Vermont requires residential contractors to register with the Secretary of State's OPR for projects of $10,000 or more — a registration with insurance/contract attestations, not a competency license. Verify on OPR's public roster.
5,479 currently-active VT DFS Vermont trade licenses (as of 2026-06-20) are ingested from public records — look up any Vermont license number against the official roster below.
Check a Vermont license against our roster
Enter a license number for an instant check against ProFix's verified Vermont roster — a head start, not a replacement for the board. Then confirm current status at the Office of Professional Regulation (OPR), Secretary of State, which is always the system of record.
Exact license number is the safest path.
A name search can only return possible matches. Confirm the exact license number before trusting any candidate.
1. Get the license number + legal business name
Ask the contractor for their Vermont license or registration number and the exact legal name it's held under. A real contractor gives this without hesitation — it's on their truck, estimates, and contract.
2. Look it up at the Office of Professional Regulation (OPR), Secretary of State
Use the official Vermont authority directly — not a third-party aggregator — so you're reading the source of truth. Vermont requires residential contractors to register with the Secretary of State's OPR for projects of $10,000 or more — a registration with insurance/contract attestations, not a competency license. Verify on OPR's public roster.
3. Confirm the status is ACTIVE
Only an active (or current) status means they're licensed today. Expired, suspended, or revoked is a hard stop — and a contractor who let it lapse is telling you something.
4. Check the classification matches your job
Licenses are scoped to specific trades. Confirm the classification covers the work you're hiring for, and that the name on the license matches the name on your contract.
5. Check bond, insurance, and complaints where shown
Many boards also show bond amount, workers' compensation, and complaint or disciplinary history. A bond and active workers' comp protect you; an open complaint is worth a direct conversation before you sign.
Vermont contractor-license FAQ
How do I check if a contractor is licensed in Vermont?

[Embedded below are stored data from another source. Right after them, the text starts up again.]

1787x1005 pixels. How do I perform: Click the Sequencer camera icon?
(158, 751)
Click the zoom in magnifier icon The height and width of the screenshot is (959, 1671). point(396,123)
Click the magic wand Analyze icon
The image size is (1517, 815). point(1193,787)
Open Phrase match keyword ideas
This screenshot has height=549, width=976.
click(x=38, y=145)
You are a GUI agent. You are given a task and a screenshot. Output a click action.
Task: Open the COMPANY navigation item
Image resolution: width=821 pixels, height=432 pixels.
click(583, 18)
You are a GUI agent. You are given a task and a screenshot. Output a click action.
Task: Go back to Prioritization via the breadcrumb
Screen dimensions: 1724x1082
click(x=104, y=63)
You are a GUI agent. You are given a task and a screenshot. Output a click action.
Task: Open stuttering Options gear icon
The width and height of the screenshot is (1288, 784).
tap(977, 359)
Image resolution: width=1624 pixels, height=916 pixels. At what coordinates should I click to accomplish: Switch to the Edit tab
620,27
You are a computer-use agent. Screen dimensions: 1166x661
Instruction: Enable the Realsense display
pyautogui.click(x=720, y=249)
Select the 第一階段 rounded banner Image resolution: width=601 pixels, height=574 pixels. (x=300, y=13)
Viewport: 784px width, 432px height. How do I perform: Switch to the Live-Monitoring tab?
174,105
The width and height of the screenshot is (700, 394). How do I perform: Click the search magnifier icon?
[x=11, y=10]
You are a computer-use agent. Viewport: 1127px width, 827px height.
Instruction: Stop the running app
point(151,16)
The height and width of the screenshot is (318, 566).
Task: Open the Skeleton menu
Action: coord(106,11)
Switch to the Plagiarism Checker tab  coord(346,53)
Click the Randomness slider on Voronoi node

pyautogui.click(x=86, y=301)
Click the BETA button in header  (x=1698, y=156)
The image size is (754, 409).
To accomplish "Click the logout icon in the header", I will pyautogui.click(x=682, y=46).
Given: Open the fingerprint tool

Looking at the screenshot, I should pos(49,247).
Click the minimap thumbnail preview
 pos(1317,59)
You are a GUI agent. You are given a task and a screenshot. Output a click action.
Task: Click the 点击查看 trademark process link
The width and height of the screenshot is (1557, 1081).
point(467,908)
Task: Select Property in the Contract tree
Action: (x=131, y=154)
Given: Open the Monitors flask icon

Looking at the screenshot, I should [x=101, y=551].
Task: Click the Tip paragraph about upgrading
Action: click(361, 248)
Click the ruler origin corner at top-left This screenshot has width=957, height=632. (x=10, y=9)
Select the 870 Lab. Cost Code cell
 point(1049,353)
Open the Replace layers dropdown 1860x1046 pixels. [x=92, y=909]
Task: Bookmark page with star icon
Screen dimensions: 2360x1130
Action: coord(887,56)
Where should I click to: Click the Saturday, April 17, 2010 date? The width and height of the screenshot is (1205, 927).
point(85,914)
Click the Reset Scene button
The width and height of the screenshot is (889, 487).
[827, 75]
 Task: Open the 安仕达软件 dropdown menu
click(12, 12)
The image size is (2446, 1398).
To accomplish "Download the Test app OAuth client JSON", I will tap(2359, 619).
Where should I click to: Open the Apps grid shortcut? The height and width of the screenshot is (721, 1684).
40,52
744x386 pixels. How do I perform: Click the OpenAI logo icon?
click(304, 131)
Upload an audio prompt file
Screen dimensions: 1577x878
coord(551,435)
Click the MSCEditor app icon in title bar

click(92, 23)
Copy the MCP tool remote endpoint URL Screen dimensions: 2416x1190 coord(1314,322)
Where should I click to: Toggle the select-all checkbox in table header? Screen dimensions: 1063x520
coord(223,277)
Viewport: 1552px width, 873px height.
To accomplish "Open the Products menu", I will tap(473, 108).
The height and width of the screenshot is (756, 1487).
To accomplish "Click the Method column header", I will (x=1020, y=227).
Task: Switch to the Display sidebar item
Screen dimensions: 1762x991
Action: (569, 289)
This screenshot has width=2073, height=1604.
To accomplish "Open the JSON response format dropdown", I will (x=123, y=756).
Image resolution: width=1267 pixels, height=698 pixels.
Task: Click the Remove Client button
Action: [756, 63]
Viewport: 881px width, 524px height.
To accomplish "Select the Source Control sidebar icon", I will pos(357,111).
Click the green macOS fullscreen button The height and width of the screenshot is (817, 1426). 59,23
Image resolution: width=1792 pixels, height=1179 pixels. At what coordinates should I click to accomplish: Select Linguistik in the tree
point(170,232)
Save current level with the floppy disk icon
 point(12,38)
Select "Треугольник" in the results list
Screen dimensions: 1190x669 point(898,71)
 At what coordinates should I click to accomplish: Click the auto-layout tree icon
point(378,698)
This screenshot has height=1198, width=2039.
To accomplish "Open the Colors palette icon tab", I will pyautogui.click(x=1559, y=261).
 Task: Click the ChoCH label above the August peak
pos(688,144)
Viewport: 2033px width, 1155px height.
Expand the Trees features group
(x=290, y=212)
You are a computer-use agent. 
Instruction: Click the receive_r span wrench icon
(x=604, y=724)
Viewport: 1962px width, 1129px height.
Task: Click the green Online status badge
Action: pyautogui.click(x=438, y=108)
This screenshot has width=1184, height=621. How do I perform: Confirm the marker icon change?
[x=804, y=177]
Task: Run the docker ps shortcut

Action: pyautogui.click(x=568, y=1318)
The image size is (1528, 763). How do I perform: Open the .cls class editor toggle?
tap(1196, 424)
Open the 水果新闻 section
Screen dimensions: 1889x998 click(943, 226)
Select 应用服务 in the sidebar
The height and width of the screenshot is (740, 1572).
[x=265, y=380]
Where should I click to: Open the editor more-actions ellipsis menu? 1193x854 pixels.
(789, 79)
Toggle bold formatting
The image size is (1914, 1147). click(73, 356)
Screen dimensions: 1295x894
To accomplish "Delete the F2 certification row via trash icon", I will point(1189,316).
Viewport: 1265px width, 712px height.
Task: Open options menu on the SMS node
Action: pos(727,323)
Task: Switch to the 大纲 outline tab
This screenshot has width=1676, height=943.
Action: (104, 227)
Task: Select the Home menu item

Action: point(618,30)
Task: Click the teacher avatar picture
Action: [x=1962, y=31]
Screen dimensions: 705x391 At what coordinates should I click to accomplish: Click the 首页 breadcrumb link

Get the contractor's license number and legal business name, then look it up at the Office of Professional Regulation (OPR), Secretary of State — the free official public lookup, not a third-party site. Confirm the status is ACTIVE, the classification covers the work you're hiring for, and the name matches your contract. Vermont requires residential contractors to register with the Secretary of State's OPR for projects of $10,000 or more — a registration with insurance/contract attestations, not a competency license. Verify on OPR's public roster.
Who licenses contractors in Vermont?
The Office of Professional Regulation (OPR), Secretary of State is the official Vermont authority. Vermont requires residential contractors to register with the Secretary of State's OPR for projects of $10,000 or more — a registration with insurance/contract attestations, not a competency license. Verify on OPR's public roster.
Does ProFix verify Vermont contractor licenses?
Yes. We've ingested 5,479 currently-active Vermont VT DFS trade licenses from public data, so you can check any Vermont license number against the official roster — and we link the live VT DFS lookup so you can confirm it at the source.
Couldn't verify them — or want a vetted second option?
The Office of Professional Regulation (OPR), Secretary of State is always the system of record — confirm status there first. If a contractor won't share a license number, the status comes back inactive, or you just want another quote, get matched with license-checked Vermont pros.
Find a verified Vermont contractor
Browse Vermont home-services pros — many with a board-verified license you can confirm in one click.